The subject of how and why statues become imbued with so much power, is discussed. Lara questions whether it is the sculptures themselves, or is it that sculptures are the lightening trod, and those feelings have been created by other events?" Lara points out that when sculptures are erected they undergo a public ritual, during a public event. "There is always a kind of energy which goes into the creation and the installation of a sculpture and the way that it commands a public space. The energy that is expressed in their demolition seems to me to be a mirror of the energy that was expressed in the induction of them." Olga adds that she feels that there is something in our genes, in that we love stone. "We love to touch stone, we love to be with it, stones are very important in the urban environment. That's why we cannot live without monuments; we cannot live without some kind of milestones in urban environments, or something which we do not forget. But some people like to use them in their own interests. With the Robert Lee statue, people became very aggressive, and it is very easy to manipulate masses and address them and to set them against monuments because monuments are full of symbols."
The question of what to do with statues which have fallen out of vogue is discussed in the second part of the program. Olga says that we should keep the statues where they are, and put notes in front of them to explain that: "this was a bad guy for example, who killed so many people. In our case, when they started de-Stalinisation in Russia they destroyed all Stalin's images everywhere, in front of train stations, museums, schools, hospitals, they disappeared silently. But I believe that if you had saved them in many places and put special notes explaining who he was, it would have been a much better way of dealing with history." Lara disagrees and says that they should have been completely destroyed. She explains that as we put up a statue when we want to value something or somebody over the value of human memory, "when we decide at a later point that the values of that piece of memory are not consistent with the ones we have in the present, and maybe even are antithetical, or unhelpful to us in the present, then it is our entitlement in the present to decide to reverse the historical claim that was made by that statue. If we put them in a zoo or in a museum then we're not really disavowing that moment. We are putting it into the past, but we are still giving it value." A discussion ensues, with Olga explaining how difficult it is to fill the space which was filled by one statue with another statue, referring to the fact that we are turning the world into post-modern space of simulacra.
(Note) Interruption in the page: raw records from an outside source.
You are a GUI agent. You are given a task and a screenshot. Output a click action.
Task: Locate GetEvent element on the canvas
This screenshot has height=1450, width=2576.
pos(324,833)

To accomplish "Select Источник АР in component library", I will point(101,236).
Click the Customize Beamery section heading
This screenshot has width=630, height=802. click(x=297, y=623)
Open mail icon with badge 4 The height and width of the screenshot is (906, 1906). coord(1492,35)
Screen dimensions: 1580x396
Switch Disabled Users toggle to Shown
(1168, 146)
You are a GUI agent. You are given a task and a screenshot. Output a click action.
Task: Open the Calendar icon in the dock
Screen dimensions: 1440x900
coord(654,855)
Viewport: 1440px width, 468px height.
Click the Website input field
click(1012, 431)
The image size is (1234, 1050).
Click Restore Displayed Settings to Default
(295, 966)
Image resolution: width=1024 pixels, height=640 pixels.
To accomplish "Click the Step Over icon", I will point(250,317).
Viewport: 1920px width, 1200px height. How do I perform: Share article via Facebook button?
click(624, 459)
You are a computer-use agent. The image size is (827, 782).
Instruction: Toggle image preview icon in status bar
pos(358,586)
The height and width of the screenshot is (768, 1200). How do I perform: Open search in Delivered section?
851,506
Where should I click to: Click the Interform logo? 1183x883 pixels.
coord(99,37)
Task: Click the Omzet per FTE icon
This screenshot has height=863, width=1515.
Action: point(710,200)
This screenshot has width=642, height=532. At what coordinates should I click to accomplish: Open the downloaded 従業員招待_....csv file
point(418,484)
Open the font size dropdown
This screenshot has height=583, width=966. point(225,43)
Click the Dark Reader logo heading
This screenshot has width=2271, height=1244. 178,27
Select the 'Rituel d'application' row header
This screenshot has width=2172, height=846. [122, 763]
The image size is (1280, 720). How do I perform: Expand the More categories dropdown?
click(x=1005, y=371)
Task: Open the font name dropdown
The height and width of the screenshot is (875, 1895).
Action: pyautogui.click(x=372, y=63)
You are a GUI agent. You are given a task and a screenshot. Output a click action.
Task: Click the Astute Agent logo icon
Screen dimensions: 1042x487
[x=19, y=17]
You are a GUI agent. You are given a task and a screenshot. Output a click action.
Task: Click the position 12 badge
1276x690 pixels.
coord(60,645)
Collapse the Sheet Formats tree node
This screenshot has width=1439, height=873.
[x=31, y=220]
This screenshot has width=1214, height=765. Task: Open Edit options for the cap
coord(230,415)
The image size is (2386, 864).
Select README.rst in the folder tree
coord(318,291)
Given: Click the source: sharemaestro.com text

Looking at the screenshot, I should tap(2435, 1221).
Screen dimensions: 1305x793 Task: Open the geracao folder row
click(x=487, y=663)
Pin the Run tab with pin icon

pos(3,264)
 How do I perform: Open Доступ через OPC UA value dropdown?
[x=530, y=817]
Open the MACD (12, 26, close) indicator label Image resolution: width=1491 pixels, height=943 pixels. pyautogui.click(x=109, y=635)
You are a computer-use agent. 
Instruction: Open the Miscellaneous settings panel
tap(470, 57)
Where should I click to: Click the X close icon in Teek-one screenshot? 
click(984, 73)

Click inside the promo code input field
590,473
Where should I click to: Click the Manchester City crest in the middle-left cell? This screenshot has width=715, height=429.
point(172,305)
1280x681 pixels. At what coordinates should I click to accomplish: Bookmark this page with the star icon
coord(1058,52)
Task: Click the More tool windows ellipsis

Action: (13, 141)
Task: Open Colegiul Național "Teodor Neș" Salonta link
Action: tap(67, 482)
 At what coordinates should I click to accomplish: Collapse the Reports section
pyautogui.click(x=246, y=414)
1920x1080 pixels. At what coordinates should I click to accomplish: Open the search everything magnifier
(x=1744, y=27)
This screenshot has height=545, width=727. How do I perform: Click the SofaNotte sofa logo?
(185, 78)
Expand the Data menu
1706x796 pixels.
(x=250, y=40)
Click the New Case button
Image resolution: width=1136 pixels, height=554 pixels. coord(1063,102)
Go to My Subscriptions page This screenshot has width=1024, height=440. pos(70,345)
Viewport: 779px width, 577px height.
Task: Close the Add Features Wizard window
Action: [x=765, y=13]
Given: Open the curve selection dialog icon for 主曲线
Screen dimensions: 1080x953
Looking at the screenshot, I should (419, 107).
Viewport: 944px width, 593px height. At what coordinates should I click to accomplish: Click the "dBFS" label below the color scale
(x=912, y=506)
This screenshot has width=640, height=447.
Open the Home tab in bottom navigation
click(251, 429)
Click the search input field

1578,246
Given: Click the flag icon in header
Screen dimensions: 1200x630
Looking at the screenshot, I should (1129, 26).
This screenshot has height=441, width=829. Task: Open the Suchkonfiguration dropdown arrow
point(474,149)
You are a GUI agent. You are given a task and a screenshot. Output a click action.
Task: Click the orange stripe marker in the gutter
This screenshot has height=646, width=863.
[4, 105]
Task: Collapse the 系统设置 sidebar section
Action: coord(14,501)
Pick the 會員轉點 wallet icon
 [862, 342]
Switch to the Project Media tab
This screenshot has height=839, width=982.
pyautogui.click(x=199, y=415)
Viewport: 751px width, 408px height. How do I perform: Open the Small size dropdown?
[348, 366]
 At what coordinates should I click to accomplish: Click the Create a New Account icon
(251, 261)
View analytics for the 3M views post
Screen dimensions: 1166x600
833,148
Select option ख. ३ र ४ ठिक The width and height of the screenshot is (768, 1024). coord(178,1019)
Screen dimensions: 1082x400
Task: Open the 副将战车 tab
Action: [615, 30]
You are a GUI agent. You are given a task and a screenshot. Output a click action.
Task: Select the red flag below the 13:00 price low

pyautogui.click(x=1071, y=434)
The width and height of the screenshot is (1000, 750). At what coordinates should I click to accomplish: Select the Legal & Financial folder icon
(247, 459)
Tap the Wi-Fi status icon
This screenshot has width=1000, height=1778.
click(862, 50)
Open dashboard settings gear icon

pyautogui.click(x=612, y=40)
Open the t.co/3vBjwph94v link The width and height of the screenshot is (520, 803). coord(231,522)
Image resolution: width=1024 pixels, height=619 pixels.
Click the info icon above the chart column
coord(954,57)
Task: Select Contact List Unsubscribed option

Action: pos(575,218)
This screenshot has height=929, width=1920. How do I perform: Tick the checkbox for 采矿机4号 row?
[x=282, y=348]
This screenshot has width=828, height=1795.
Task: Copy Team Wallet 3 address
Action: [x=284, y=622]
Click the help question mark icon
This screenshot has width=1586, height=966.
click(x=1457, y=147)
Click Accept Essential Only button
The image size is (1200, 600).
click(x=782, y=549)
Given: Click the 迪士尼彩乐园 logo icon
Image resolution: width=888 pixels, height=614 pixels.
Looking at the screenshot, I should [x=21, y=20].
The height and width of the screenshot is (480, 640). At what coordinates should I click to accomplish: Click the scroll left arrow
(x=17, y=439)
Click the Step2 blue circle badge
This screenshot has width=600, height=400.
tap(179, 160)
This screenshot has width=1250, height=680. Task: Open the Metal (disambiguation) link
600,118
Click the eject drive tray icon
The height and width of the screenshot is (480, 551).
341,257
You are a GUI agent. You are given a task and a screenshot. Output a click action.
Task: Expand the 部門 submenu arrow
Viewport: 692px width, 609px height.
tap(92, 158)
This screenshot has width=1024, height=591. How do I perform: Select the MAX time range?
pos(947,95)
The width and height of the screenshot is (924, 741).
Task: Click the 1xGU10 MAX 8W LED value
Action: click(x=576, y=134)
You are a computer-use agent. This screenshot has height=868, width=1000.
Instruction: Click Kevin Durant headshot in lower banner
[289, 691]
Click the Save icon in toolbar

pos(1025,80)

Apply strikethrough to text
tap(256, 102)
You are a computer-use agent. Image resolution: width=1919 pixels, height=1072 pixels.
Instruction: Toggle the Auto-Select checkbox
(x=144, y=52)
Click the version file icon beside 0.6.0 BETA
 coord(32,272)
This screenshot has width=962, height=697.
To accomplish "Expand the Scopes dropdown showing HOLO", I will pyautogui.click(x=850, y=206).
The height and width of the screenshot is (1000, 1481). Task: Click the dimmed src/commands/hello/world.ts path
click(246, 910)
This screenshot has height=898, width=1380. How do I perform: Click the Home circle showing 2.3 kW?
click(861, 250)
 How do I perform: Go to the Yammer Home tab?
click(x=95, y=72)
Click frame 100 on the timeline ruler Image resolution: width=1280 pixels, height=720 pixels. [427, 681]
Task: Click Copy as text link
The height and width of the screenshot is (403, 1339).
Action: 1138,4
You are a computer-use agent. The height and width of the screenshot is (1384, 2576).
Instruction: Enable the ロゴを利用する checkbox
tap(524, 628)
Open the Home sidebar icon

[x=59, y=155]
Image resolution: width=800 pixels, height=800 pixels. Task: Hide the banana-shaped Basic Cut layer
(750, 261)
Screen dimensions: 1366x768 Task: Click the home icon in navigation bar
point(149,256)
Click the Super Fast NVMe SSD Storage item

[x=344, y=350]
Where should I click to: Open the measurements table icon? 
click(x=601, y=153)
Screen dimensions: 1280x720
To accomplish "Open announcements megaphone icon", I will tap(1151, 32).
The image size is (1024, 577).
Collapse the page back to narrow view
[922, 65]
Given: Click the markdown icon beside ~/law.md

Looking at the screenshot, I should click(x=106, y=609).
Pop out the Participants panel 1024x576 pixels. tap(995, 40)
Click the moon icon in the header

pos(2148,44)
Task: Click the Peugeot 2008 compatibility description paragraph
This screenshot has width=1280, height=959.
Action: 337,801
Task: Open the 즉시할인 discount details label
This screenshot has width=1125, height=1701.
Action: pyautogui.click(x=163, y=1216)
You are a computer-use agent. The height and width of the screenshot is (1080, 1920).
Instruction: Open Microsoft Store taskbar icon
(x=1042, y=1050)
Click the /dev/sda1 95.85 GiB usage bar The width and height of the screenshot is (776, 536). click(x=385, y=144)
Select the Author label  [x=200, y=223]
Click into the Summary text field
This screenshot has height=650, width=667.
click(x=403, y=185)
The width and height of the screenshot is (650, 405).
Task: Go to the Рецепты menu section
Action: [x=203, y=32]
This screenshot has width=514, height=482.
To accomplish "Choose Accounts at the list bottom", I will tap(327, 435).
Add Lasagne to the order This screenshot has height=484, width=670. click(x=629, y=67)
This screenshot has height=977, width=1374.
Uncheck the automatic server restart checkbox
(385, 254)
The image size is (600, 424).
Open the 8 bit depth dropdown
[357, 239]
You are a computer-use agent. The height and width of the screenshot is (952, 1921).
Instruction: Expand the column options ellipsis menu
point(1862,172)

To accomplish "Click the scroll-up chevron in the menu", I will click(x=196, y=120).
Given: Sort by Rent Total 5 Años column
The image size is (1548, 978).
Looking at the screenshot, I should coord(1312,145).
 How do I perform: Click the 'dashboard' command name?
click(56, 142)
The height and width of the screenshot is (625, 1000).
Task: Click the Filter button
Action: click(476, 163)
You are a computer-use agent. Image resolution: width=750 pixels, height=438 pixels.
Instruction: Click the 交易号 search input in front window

Lara suggests that if statues were to be recycled, there could be ceremonies involved which would be highly cathartic and useful. Olga finishes the program by saying that her imagination leads her into many European squares: "I saw all these monuments, Emperors and Kings and others all galloping out of the squares leaving them empty. They were not innocent creatures, they killed a lot of people, they colonised America, Africa and other continents, it is a very difficult question: what do we do with all these beautiful sculptures?, sometimes they are not pieces of high art, but they are representative of certain historical moments, and it is very easy to change history, you know they rewrite history textbooks, but monuments prevent us from doing that."